That may sound harsh, but now you’ve got your motivation (you are bad), and you’ve got an automatic insight into which problems to fix (anything that goes wrong is on you, so you are going to try to fix all of them – just remember to Have a Specific Goal and tackle them one at a time). Just remember to lighten up once in a while – and don’t be afraid of thinking you did something well so long as you recognize it’s still imperfect – so you don’t drive yourself crazy and you’re all set.
6. Adjust Incrementally
When something doesn’t work very well, people have a tendency to throw everything out and start fresh or to make other wide, sweeping changes. This is a mistake, generally speaking. There’s often something good hidden in the bad that you can safely extract for re-use later, and it’s very important that you find it. In my case, while I may have failed at first person dialog once or twice, it would be a huge mistake to throw it away as a concept and just use 3rd person narration from this point on.
Just as important as not throwing overboard an entire premise just because it seems flawed is to only change one variable at a time if you can help it. This is a normal process of scientific experimentation – by only changing a single variable at a time you can determine the effect that variable has on your experiment. While it’s basically impossible to modify only a single variable at a time in a social situation like tabletop RPGs, you can still do your best to minimize your own multi-variable changes so that you can get a clearer picture of how your latest changes performed.
7. Be Very Specific and Aim for Perfect.

(Word and item positions)
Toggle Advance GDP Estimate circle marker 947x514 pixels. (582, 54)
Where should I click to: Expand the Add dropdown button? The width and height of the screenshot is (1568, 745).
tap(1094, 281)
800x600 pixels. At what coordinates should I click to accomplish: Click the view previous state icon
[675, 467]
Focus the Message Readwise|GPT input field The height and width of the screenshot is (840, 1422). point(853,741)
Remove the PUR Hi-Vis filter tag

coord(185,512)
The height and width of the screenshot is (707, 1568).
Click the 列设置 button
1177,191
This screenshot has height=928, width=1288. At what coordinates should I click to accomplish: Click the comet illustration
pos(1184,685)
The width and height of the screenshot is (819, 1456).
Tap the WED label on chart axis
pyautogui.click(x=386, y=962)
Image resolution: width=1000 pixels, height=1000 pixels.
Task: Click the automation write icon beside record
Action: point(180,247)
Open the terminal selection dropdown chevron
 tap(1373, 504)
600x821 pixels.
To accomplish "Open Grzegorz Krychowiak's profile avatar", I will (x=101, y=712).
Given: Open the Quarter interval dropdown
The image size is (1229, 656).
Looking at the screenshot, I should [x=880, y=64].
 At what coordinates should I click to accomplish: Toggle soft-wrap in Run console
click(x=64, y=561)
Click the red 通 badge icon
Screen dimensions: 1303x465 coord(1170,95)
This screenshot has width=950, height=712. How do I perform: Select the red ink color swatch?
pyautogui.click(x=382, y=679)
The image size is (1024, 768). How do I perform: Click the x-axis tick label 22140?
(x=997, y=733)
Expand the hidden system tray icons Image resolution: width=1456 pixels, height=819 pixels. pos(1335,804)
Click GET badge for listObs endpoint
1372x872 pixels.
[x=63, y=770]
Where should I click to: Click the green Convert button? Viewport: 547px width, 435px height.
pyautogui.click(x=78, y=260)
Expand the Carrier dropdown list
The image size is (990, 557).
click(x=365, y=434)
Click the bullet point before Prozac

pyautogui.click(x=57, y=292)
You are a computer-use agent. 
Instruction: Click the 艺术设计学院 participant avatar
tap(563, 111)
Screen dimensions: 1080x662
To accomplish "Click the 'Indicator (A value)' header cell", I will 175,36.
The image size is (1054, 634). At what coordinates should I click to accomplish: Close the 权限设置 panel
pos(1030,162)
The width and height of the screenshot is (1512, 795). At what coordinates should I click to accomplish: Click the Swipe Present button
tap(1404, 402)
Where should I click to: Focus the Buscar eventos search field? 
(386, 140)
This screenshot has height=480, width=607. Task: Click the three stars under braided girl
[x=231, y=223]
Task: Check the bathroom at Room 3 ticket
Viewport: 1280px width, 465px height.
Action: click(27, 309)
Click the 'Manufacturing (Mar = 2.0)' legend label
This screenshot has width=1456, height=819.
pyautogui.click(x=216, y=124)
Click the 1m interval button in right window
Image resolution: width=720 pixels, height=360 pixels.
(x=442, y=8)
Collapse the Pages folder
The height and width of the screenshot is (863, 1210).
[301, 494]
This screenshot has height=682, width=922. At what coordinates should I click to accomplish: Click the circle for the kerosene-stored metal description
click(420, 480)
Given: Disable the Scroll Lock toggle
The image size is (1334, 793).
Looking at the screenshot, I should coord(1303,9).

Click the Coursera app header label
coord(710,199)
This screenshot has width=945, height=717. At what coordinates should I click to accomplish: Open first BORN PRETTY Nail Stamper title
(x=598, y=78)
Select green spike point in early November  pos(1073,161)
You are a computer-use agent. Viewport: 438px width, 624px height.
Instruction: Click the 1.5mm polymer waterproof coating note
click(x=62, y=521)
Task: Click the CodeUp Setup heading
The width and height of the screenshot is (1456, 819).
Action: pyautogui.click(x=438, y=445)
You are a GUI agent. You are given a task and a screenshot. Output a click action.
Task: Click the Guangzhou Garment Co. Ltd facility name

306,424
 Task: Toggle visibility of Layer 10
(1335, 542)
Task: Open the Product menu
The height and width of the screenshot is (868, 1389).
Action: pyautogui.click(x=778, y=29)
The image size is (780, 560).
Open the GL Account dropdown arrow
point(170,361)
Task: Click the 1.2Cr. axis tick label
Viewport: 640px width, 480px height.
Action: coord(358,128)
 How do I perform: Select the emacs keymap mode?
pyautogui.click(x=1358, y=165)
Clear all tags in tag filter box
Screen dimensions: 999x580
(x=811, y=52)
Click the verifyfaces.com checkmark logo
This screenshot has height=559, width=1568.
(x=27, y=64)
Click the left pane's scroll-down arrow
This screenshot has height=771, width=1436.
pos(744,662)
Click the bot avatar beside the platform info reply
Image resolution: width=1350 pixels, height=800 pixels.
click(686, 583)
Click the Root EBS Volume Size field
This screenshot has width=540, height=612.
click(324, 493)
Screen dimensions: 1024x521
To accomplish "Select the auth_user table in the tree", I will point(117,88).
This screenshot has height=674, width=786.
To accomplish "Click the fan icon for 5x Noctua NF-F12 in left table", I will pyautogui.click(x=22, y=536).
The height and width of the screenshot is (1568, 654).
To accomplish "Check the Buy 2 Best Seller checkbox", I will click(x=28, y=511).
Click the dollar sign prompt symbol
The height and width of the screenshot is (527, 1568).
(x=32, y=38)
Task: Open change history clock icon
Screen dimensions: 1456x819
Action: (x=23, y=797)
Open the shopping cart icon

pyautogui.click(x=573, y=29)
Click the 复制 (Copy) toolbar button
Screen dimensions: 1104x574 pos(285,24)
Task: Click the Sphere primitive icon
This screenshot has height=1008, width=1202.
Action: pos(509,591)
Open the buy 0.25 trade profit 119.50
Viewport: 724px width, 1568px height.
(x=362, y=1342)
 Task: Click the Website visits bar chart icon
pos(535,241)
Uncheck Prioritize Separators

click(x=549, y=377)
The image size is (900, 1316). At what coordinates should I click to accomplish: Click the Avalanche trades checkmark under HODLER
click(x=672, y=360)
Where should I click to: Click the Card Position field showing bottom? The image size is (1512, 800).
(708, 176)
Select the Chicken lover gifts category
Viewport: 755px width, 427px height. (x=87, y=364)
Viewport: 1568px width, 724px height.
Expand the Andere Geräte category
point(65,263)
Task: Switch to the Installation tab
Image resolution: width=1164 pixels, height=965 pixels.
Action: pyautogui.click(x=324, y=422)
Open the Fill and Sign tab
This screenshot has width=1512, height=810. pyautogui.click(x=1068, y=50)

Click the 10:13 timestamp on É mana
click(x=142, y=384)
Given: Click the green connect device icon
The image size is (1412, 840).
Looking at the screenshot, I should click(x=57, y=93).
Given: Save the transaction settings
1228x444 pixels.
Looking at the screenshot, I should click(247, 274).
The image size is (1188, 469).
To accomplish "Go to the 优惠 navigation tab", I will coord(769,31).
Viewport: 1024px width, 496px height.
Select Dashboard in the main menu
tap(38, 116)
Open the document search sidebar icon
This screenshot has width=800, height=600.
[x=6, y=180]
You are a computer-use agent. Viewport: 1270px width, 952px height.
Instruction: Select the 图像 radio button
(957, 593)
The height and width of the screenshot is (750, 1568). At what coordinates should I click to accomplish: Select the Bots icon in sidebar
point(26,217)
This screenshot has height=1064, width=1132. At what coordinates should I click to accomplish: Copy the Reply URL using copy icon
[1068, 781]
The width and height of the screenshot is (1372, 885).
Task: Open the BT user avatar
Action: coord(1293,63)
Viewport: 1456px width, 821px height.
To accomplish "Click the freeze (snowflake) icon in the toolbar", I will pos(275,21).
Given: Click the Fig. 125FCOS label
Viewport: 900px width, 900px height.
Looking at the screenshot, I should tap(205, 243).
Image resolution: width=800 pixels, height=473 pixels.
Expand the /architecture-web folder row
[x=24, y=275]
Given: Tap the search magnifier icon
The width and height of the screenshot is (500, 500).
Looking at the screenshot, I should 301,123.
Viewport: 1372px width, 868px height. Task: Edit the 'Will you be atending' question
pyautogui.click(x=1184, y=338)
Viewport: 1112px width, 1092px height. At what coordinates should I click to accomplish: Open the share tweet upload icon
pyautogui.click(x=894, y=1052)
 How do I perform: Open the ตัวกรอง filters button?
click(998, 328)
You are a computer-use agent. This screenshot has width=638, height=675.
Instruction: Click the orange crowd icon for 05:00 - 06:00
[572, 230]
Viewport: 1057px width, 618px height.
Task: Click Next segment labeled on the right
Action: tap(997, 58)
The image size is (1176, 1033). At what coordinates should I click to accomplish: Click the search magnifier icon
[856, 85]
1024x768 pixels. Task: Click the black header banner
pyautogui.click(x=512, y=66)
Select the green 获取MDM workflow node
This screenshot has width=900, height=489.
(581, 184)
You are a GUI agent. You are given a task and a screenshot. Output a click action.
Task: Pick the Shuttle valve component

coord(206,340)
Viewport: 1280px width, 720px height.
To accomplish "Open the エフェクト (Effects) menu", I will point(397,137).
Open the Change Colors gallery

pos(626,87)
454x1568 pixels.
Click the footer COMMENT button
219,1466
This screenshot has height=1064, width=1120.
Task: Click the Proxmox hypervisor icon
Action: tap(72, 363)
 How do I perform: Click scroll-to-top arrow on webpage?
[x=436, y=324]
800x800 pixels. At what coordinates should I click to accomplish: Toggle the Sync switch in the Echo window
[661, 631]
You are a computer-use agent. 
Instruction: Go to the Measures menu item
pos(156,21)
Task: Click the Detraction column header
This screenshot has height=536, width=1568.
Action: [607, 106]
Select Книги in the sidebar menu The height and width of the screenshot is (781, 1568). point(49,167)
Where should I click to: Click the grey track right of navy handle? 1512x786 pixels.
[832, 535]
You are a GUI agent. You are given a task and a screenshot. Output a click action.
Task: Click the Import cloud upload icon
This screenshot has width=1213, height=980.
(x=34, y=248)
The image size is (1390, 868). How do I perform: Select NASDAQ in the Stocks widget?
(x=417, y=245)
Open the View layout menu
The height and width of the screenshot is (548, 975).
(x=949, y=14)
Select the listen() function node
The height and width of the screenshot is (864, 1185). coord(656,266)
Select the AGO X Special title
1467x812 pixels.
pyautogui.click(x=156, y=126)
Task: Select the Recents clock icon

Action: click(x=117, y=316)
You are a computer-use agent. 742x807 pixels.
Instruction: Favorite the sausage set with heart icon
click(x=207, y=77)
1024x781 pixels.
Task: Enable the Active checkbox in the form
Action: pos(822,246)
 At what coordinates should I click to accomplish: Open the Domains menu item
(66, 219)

▶ Exercise 1:
Answer from the advice excerpt:
(a) In the first paragraph, what does it name as your motivation?
(b) What does the writer say it would be a huge mistake to throw away as a concept?
(c) What social situation makes it basically impossible to modify only a single variable at a time?
▶ Exercise 2: Extract a passage word for word from the advice excerpt. Begin at the words "6. Adjust Incrementally" and stop after "this point on.".
Work only from the advice excerpt.

▶ Written answer 1:
(a) That you are bad.
(b) First person dialog.
(c) Tabletop RPGs.

▶ Written answer 2:
6. Adjust Incrementally
When something doesn’t work very well, people have a tendency to throw everything out and start fresh or to make other wide, sweeping changes. This is a mistake, generally speaking. There’s often something good hidden in the bad that you can safely extract for re-use later, and it’s very important that you find it. In my case, while I may have failed at first person dialog once or twice, it would be a huge mistake to throw it away as a concept and just use 3rd person narration from this point on.